I would expect start == goal to return just an empty path (length 0).

Could it be that you're still too slow, and that you're exceeding some time-limit they're enforcing?

What about trying to just generate a bunch of maps, and for those maps generating every single path possible (from all starts go to all ends), seeing if something fails.

EDIT: Something else to consider -- if you reverse the path, do you get the same path-length in all scenarios? If there's a mis-match, then you have a bug.

Nope timeout is actually something it tells you. I got that before but not anymore. It's really fast now:)

How would I generate random maps and then see if it fails (when it shouldn't)? Often there is no valid path in a randomly filled map.

All path-length seem to be fine. Here are some tests I made. Still cannot figure out why it tells me "wrong answer"...

When I solved this problem I used maps and benchmarks from http://www.movingai.com/benchmarks/ to find any bugs in my implementation. These are nice because you get problems and the correct minimal path length with them.

If there's nothing wrong with the pathfinding, it might be something about the output format, IIRC that was somewhat tricky to get right for all cases. Make sure the output is still correct if you search for multiple paths without any additional cleanup in main().

Can this be related to the "problem":

Changing the wall (obstacle) where it doesnt pass with the end path anyway (but still nodes it considers) slightly changes the end path. It changes between two different path of equal length though so both paths should be fine.

I tried to get well into your code but I didn't.

Just a small tip: Neighbourhood operations are frequent. Do not check on the boundaries, add +1 (or more) size to your map. This will save you code and you can render it nicely.

Can this be related to the "problem":

Changing the wall (obstacle) where it doesnt pass with the end path anyway (but still nodes it considers) slightly changes the end path. It changes between two different path of equal length though so both paths should be fine.

Who knows? I don't think we can read the mind of whoever set you this task. Perhaps contact them with your concerns.

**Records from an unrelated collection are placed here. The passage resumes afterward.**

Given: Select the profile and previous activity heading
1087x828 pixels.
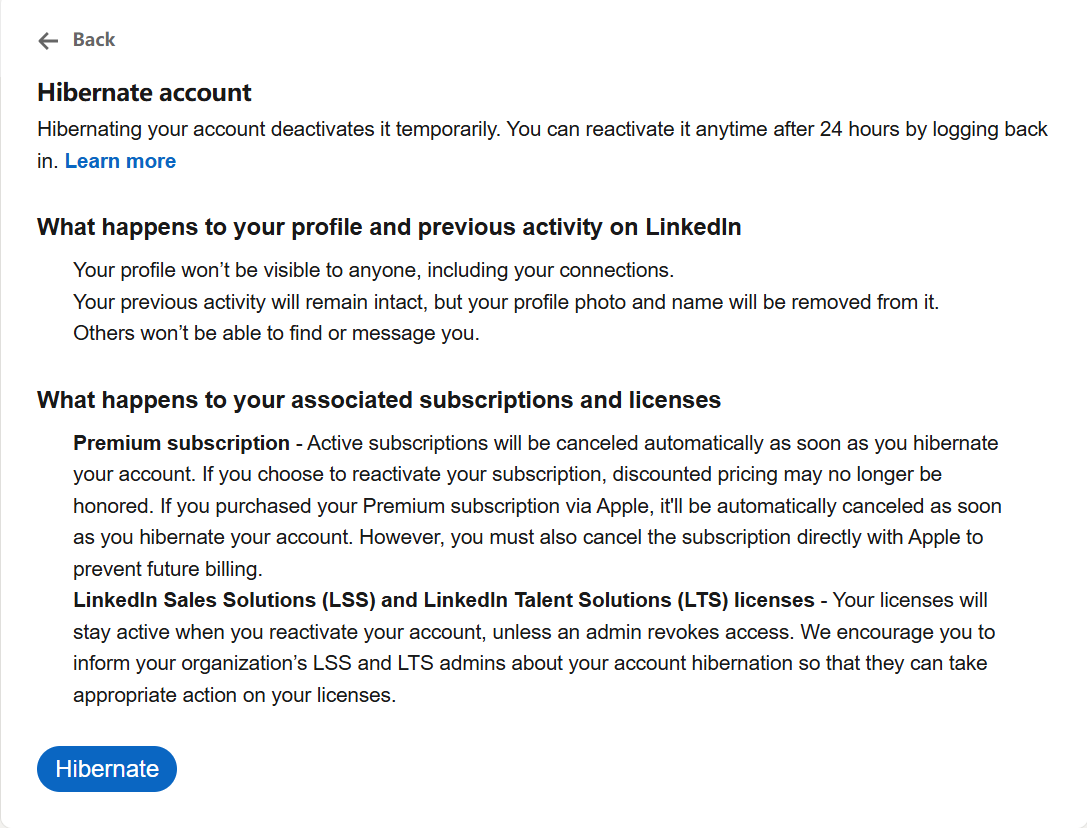Looking at the screenshot, I should [x=389, y=227].
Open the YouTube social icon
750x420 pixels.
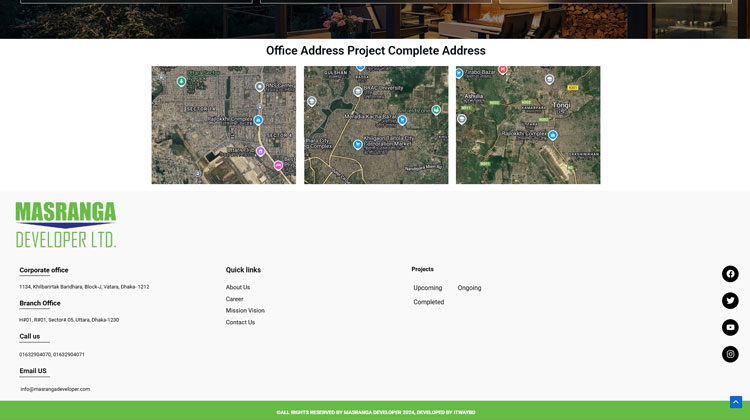coord(730,327)
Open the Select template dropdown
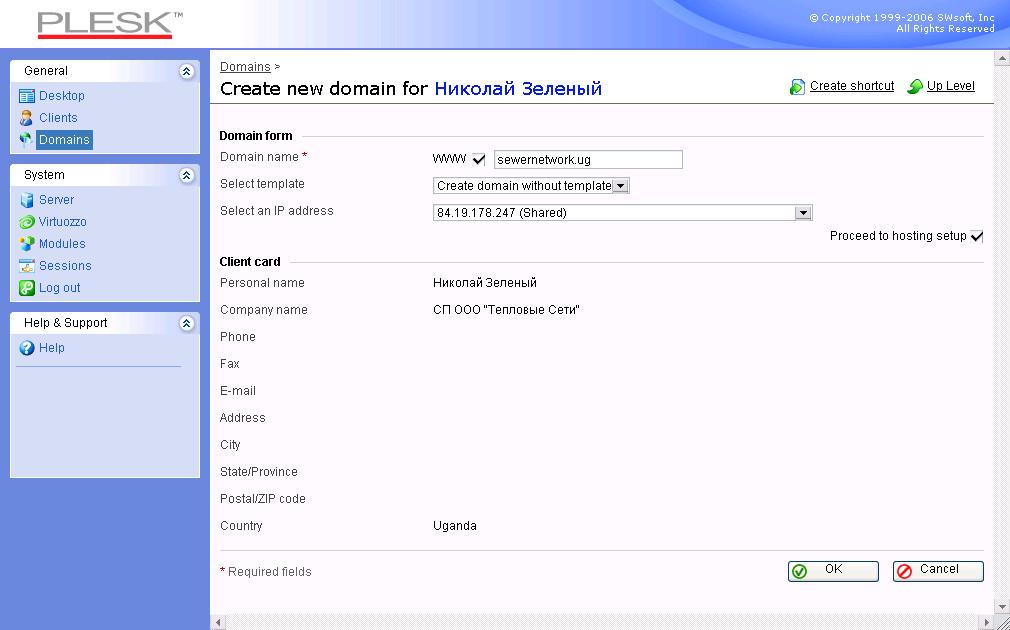Screen dimensions: 1010x630 [x=621, y=186]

It's not an intrinsic issue for A* though - there can be multiple shortest paths and as long as you find one of them, the algorithm is probably correct.

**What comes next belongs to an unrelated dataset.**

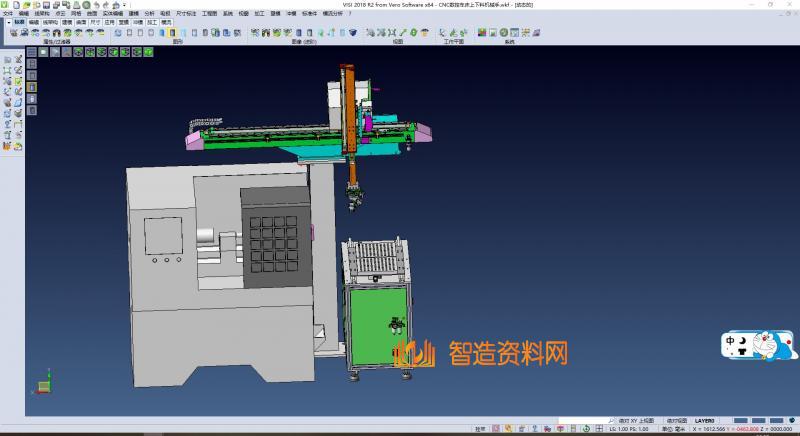Open the LAYER0 layer selector
The height and width of the screenshot is (436, 800).
705,421
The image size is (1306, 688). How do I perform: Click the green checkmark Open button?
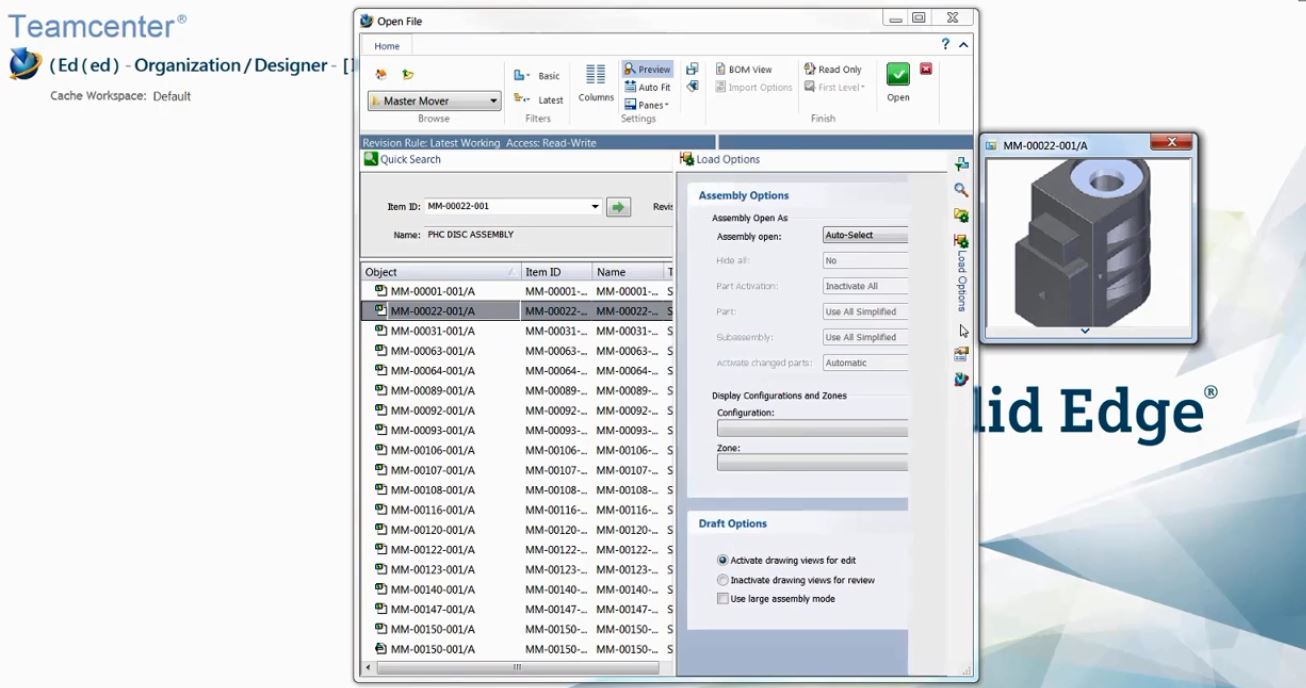pos(897,75)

Are you supposed to support diagonal movement? If not, were you given any other criteria to follow (e.g. minimal turns in the path)?

If you want to avoid variations like this then you will want to ensure that the sorting order of nodes is consistent, even when the scoring is the same - for example, by using the x and y coordinates as a tie-breaker.

No other critieria. Diagonal movement was not to be allowed, so I just made that an option that is off by default.

It's very strange indeed. I've contacted them and given them my current code, we'll see if I burned my chances or not!

Stop allocating and deallocating the std::vectors closedMap, openMap, and dirMap.
Store them somewhere persistent and pass them into the function, being sure to clear() them each time (or just ::memset() them to 0 if the map size has not changed).


L. Spiro

So, this does not allow diagonal movement? I thought, that is all the complication is about.

I do not use any of containers for this because I honestly see no reason, yet it works very fast. The only one it could be is the front of the wave (vector).

What these priority queue and vector operations are?

You make a 2D array, mark it, and if you need the whole path, do it like:

Left: 0, 1, 2, 3, ...

Top: 1000, 1001, 1002, 1003, ...

Right: 2000, 2001, 2002, ...

then retrieve the way back, that is much less operations.

Don't you?

Keep in mind that A* is not a grid search algorithm, it's a general graph search algorithm.

If you want to search grids there are known techniques like JPS+ that are vastly more efficient.

If you want the flexibility to search a graph, though, you need a more robust and "literal" version of A*.